In terms of inspiration, texts, etc. the list is LONG. But I can say that Alex Ross’ Wagnerism: Art and Politics in the Shadow of Music was hugely informative to me. Once we landed in the late 19th century terrain of Wagner, the references to Spiritualism, the occult, Mesmerism, Charcot, hysteria, etc. all flooded in. Tarantism, though not of that period, also seemed topical. Through the course of the pandemic, I will admit that my ambivalence around dance flowered into new heights. While it is a vocation that I can’t imagine not doing, I also spent a lot of time during the early portion of the pandemic wondering what were doing. What does it means to make a work of dancing that other people will sit in a dark theater and watch? I wondered whether we would ever return to that, and yet, here we are doing just that.
I formed a cast for this work and began rehearsals in mid-February 2020. We found ourselves on Zoom roughly 2 weeks later. Nearly all of the 1st half of development for this work occurred on Zoom, which in itself is just insane when I think about it. When 3 of the 6 cast members left the project about a year later because they moved out of New York, left the dance field entirely, or got a full time job with Trisha Brown Company, it seemed impossible to integrate new people who hadn’t been through that period on Zoom into the work. All of the losses of that period had been writ into the work. So the missing dancers were in some ways a kind of ghost that haunted the project. It occurred to me that all this disconnected connection and Zoom meetings wasn’t all that different than 19th century Spiritualism, where they were seeking to communicate with someone who wasn’t physically there. The internet as the Ouija board of our time.

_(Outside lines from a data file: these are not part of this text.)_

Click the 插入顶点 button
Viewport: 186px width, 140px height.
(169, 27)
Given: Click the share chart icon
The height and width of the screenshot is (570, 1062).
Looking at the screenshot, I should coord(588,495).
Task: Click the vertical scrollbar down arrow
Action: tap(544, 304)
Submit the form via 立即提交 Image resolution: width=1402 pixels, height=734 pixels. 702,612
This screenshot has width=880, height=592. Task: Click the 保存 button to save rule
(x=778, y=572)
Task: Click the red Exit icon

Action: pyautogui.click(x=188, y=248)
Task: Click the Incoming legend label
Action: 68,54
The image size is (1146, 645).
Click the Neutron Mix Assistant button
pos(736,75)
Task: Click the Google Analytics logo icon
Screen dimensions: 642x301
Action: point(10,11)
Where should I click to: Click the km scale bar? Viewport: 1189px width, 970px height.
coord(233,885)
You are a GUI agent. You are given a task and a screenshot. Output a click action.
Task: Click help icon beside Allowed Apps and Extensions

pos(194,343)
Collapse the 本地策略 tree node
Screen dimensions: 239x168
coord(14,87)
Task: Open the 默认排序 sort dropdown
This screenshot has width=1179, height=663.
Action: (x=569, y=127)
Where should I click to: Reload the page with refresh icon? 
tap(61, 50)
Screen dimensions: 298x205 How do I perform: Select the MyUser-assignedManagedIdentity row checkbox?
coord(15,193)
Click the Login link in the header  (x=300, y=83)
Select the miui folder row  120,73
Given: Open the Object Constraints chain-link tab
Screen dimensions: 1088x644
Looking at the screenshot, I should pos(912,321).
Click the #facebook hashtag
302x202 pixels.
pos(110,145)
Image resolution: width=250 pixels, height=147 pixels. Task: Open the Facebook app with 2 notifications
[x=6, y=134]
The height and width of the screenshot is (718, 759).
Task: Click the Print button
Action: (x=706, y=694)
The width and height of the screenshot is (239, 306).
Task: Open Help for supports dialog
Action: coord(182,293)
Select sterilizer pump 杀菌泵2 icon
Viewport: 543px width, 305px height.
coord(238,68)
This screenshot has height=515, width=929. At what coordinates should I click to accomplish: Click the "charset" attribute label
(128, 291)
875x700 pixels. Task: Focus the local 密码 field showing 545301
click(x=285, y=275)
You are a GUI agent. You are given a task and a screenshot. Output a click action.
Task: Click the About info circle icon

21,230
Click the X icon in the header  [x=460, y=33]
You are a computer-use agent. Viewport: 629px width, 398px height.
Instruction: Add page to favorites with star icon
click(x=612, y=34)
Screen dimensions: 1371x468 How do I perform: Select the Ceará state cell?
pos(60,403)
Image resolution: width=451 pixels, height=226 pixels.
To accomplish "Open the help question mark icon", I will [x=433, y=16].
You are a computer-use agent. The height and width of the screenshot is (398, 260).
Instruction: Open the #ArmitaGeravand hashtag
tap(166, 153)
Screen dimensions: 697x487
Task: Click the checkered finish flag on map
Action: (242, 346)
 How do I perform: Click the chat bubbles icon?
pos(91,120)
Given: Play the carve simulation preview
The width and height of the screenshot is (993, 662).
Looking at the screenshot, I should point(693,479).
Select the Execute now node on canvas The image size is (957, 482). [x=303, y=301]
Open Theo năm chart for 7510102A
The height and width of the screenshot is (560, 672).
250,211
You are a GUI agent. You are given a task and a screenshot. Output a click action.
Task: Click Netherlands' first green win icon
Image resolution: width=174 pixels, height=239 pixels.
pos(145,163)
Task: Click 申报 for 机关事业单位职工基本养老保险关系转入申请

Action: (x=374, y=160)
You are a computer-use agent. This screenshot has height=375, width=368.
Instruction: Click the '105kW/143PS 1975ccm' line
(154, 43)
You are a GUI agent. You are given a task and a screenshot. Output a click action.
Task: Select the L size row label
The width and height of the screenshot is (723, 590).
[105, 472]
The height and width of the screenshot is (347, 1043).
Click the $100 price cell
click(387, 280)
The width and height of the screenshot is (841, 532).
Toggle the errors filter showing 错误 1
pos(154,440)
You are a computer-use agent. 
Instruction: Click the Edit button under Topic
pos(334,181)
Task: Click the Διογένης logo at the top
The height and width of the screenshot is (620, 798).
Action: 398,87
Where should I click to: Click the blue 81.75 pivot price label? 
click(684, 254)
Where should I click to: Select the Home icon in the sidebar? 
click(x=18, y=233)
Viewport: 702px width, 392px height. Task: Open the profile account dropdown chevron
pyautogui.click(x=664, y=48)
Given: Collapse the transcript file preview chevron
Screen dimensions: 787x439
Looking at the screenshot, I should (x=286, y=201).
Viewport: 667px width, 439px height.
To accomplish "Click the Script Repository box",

And I will finally say that, for better or worse, I see Wagner as a kind of forebear of immersive aesthetic experience. The desire to mute the tyranny of rational thought and to allow oneself to be swept away in feeling through music is both powerful and not new to our time. I am as implicated in that desire as anyone, but I have simultaneous significant ambivalence and reservations. The intensely problematic history of Wagner as arguably the western musical canon’s most problematic dead white guy serves as a warning. But Hollywood cinema couldn’t exist as it does without Wagner having laid the groundwork. And I would argue, neither could immersive aesthetic experiences. As Alex Ross so keenly points out in his book, the spectrum of artistic and intellectual movements that have been influenced by Wagner is wildly vast and seemingly contradictory. Wagner’s work has been appropriated in the service of movements that range from radically progressive to authoritarian fascism. I wonder today, with so much of our politics on the left and the right being fueled not by distance of analytic thought but by proximal emotion (even rage), whether we have already fallen deep into some of the same traps of history. All of that has informed my approach to this piece.